体感ですが、50張は問題なく貼れる広さがありそうです。

もちろんキャンプ場にはトイレ・水場が完備されています。
トイレは洋式・ウォッシュレット完備の綺麗なタイプです。
トイレの手前には充電用コンセントまであります。(ただし盗難には要注意)

キャンプ場「ゆ~に」から徒歩3分の距離には日帰り温泉施設があります。
ちなみに、「ゆ~に」からさらに50分奧まで歩くと別のキャンプ場があるのですが、そちらには温泉はありません。
温泉を取るなら前者、登山のコースタイム短縮を取るなら後者のキャンプ場が良いでしょう。
夕食と買い出し

フェリーターミナルの近くまで戻ってきました。
居酒屋「力丸」さんにて夕食を取ります。

地元のうにを食します。美味。
もうすでに満足です。山に登らなくてもいい。

北海道を席捲しているコンビニ・セイコーマート利尻店へとやってきました。

セイコーマート利尻店では、弁当やおにぎり・パンの他にアルファ米を購入可能です。

ガス缶も購入可能です。
飛行機で利尻島に来る場合、飛行機内にガス缶を持ち込むことはできません。
ここで購入すると良いでしょう。
登山開始~8合目・長官記念碑まで

翌朝になりました。朝4時から登山を開始します。
コースタイムが10時間以上かかることと、フェリーの最終出発時刻が16時40分であることを考慮すると、朝4時に出発するのがよいと考えたからです。

自然休養林北麓野営場へとやってきました。
雑草の種を持ち込まないように、靴の底を水で洗います。

鴛泊(おしどまり)コースの登山口に到着しました。
ちなみに、利尻山にはもう1つ沓形(くつがた)コースがありますが、こちらは一部の道が崩落しているため、あまりオススメはできません。

甘露泉水(かんろせんすい)へとやってきました。
ここが最終給水地点になります。必要な水をここで汲んでいきます。

キャンプ場の水よりもはるかに美味しい水です。

登山道は全体的に整備されており、とても歩きやすいです。

今はちょうど高山植物の時期です。
こちらはクルマユリ。

5合目・雷鳥の道しるべに到着しました。
ちなみに、利尻島には雷鳥は生息していません。
「かつて利尻島の登山道を開拓する際に、雷鳥が頂上まで案内をしてくれた」との逸話に由来しているそうです。

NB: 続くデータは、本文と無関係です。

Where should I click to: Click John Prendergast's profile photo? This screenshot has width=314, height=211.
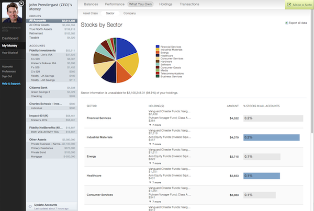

高山植物がたくさん咲いています(名前がわからないからごまかす)

周囲を厚いガスが覆っており、展望は皆無です。
登山道で会った地元の方によると「今日は北風だから晴れる可能性がある。南風だと絶対に晴れない」とのことです。
さて、果てして晴れることはあるのでしょうか。先に進みます。

エゾノハクサンイチゲ?の群生です。

相変わらず周囲はガスに包まれています。

利尻山中にはトイレが無い代わりに、携帯トイレブースが数か所設置されています。
自分で持参した携帯トイレを、簡易便座に設置して用を足せる、というシステムです。使い終わった携帯トイレは登山口のゴミ箱に廃棄することが可能です。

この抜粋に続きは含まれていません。